Written request:
Change each "GUI agent" in the rows below to "screen agent", then write out all the rows again with nothing else altered.

## start

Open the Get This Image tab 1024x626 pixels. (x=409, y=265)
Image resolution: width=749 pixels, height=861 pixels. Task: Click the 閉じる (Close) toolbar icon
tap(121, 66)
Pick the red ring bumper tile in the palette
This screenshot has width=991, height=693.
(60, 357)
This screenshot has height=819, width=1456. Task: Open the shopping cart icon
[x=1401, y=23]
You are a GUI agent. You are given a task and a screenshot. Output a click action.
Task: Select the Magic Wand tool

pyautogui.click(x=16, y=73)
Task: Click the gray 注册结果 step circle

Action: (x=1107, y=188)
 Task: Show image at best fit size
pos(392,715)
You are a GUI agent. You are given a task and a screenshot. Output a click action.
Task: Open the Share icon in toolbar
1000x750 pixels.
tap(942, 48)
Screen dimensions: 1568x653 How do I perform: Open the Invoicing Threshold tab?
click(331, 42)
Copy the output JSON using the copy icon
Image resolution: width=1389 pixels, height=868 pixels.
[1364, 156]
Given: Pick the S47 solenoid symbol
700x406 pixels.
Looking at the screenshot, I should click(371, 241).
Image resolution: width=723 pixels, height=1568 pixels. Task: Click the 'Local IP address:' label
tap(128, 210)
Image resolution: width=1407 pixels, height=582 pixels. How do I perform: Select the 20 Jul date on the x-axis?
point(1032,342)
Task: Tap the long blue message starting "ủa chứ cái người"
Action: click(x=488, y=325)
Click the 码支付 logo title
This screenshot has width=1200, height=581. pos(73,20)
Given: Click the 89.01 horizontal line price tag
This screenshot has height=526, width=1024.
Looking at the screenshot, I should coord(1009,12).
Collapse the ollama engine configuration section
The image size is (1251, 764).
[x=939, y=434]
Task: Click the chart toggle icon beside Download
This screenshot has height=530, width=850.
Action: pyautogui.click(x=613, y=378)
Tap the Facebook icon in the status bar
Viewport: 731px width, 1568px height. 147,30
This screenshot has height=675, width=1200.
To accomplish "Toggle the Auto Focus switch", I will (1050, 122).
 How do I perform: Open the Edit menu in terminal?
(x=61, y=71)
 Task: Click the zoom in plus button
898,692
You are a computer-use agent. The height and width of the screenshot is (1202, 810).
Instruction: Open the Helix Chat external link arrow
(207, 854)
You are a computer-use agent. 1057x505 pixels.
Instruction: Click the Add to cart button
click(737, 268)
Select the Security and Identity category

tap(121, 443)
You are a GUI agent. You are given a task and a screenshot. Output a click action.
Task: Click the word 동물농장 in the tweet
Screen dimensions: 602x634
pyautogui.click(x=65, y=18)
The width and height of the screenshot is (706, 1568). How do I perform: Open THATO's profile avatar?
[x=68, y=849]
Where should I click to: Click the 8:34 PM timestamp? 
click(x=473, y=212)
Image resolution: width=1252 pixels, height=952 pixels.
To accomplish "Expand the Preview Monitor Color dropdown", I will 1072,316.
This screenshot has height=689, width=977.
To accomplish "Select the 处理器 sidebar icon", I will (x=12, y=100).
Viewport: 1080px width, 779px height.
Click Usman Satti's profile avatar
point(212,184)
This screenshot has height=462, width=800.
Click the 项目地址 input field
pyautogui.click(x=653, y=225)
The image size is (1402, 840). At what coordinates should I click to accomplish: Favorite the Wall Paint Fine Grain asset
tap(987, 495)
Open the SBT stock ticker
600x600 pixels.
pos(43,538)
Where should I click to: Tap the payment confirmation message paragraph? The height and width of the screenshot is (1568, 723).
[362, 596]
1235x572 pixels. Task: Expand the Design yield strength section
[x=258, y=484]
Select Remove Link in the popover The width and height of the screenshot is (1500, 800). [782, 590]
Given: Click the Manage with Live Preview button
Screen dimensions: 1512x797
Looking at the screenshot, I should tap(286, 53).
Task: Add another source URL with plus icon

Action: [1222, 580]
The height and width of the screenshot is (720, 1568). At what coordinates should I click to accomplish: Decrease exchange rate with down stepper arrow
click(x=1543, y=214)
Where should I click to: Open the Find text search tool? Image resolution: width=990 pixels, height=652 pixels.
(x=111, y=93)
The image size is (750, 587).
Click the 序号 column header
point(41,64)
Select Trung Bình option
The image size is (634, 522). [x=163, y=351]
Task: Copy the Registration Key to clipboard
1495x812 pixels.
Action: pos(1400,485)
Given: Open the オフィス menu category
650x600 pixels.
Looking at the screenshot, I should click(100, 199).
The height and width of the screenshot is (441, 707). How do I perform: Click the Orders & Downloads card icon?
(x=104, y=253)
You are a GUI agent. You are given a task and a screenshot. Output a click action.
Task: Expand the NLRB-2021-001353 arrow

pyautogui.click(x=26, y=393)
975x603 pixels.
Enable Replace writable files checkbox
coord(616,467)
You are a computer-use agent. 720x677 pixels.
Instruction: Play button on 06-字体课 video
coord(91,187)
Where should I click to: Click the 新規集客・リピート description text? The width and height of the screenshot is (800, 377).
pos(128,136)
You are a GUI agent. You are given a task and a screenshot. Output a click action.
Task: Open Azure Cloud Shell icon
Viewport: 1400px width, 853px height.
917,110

## end

Response to the exercise:
Open the Get This Image tab 1024x626 pixels. (x=409, y=265)
Image resolution: width=749 pixels, height=861 pixels. Task: Click the 閉じる (Close) toolbar icon
tap(121, 66)
Pick the red ring bumper tile in the palette
This screenshot has width=991, height=693.
(60, 357)
This screenshot has height=819, width=1456. Task: Open the shopping cart icon
[x=1401, y=23]
You are a screen agent. You are given a task and a screenshot. Output a click action.
Task: Select the Magic Wand tool

pyautogui.click(x=16, y=73)
Task: Click the gray 注册结果 step circle

Action: (x=1107, y=188)
 Task: Show image at best fit size
pos(392,715)
You are a screen agent. You are given a task and a screenshot. Output a click action.
Task: Open the Share icon in toolbar
1000x750 pixels.
tap(942, 48)
Screen dimensions: 1568x653 How do I perform: Open the Invoicing Threshold tab?
click(331, 42)
Copy the output JSON using the copy icon
Image resolution: width=1389 pixels, height=868 pixels.
[1364, 156]
Given: Pick the S47 solenoid symbol
700x406 pixels.
Looking at the screenshot, I should click(371, 241).
Image resolution: width=723 pixels, height=1568 pixels. Task: Click the 'Local IP address:' label
tap(128, 210)
Image resolution: width=1407 pixels, height=582 pixels. How do I perform: Select the 20 Jul date on the x-axis?
point(1032,342)
Task: Tap the long blue message starting "ủa chứ cái người"
Action: click(x=488, y=325)
Click the 码支付 logo title
This screenshot has width=1200, height=581. pos(73,20)
Given: Click the 89.01 horizontal line price tag
This screenshot has height=526, width=1024.
Looking at the screenshot, I should coord(1009,12).
Collapse the ollama engine configuration section
The image size is (1251, 764).
[x=939, y=434]
Task: Click the chart toggle icon beside Download
This screenshot has height=530, width=850.
Action: pyautogui.click(x=613, y=378)
Tap the Facebook icon in the status bar
Viewport: 731px width, 1568px height. 147,30
This screenshot has height=675, width=1200.
To accomplish "Toggle the Auto Focus switch", I will (1050, 122).
 How do I perform: Open the Edit menu in terminal?
(x=61, y=71)
 Task: Click the zoom in plus button
898,692
You are a computer-use agent. The height and width of the screenshot is (1202, 810).
Instruction: Open the Helix Chat external link arrow
(207, 854)
You are a computer-use agent. 1057x505 pixels.
Instruction: Click the Add to cart button
click(737, 268)
Select the Security and Identity category

tap(121, 443)
You are a screen agent. You are given a task and a screenshot. Output a click action.
Task: Click the word 동물농장 in the tweet
Screen dimensions: 602x634
pyautogui.click(x=65, y=18)
The width and height of the screenshot is (706, 1568). How do I perform: Open THATO's profile avatar?
[x=68, y=849]
Where should I click to: Click the 8:34 PM timestamp? 
click(x=473, y=212)
Image resolution: width=1252 pixels, height=952 pixels.
To accomplish "Expand the Preview Monitor Color dropdown", I will 1072,316.
This screenshot has height=689, width=977.
To accomplish "Select the 处理器 sidebar icon", I will (x=12, y=100).
Viewport: 1080px width, 779px height.
Click Usman Satti's profile avatar
point(212,184)
This screenshot has height=462, width=800.
Click the 项目地址 input field
pyautogui.click(x=653, y=225)
The image size is (1402, 840). At what coordinates should I click to accomplish: Favorite the Wall Paint Fine Grain asset
tap(987, 495)
Open the SBT stock ticker
600x600 pixels.
pos(43,538)
Where should I click to: Tap the payment confirmation message paragraph? The height and width of the screenshot is (1568, 723).
[362, 596]
1235x572 pixels. Task: Expand the Design yield strength section
[x=258, y=484]
Select Remove Link in the popover The width and height of the screenshot is (1500, 800). [782, 590]
Given: Click the Manage with Live Preview button
Screen dimensions: 1512x797
Looking at the screenshot, I should tap(286, 53).
Task: Add another source URL with plus icon

Action: [1222, 580]
The height and width of the screenshot is (720, 1568). At what coordinates should I click to accomplish: Decrease exchange rate with down stepper arrow
click(x=1543, y=214)
Where should I click to: Open the Find text search tool? Image resolution: width=990 pixels, height=652 pixels.
(x=111, y=93)
The image size is (750, 587).
Click the 序号 column header
point(41,64)
Select Trung Bình option
The image size is (634, 522). [x=163, y=351]
Task: Copy the Registration Key to clipboard
1495x812 pixels.
Action: pos(1400,485)
Given: Open the オフィス menu category
650x600 pixels.
Looking at the screenshot, I should click(100, 199).
The height and width of the screenshot is (441, 707). How do I perform: Click the Orders & Downloads card icon?
(x=104, y=253)
You are a screen agent. You are given a task and a screenshot. Output a click action.
Task: Expand the NLRB-2021-001353 arrow

pyautogui.click(x=26, y=393)
975x603 pixels.
Enable Replace writable files checkbox
coord(616,467)
You are a computer-use agent. 720x677 pixels.
Instruction: Play button on 06-字体课 video
coord(91,187)
Where should I click to: Click the 新規集客・リピート description text? The width and height of the screenshot is (800, 377).
pos(128,136)
You are a screen agent. You are given a task and a screenshot. Output a click action.
Task: Open Azure Cloud Shell icon
Viewport: 1400px width, 853px height.
917,110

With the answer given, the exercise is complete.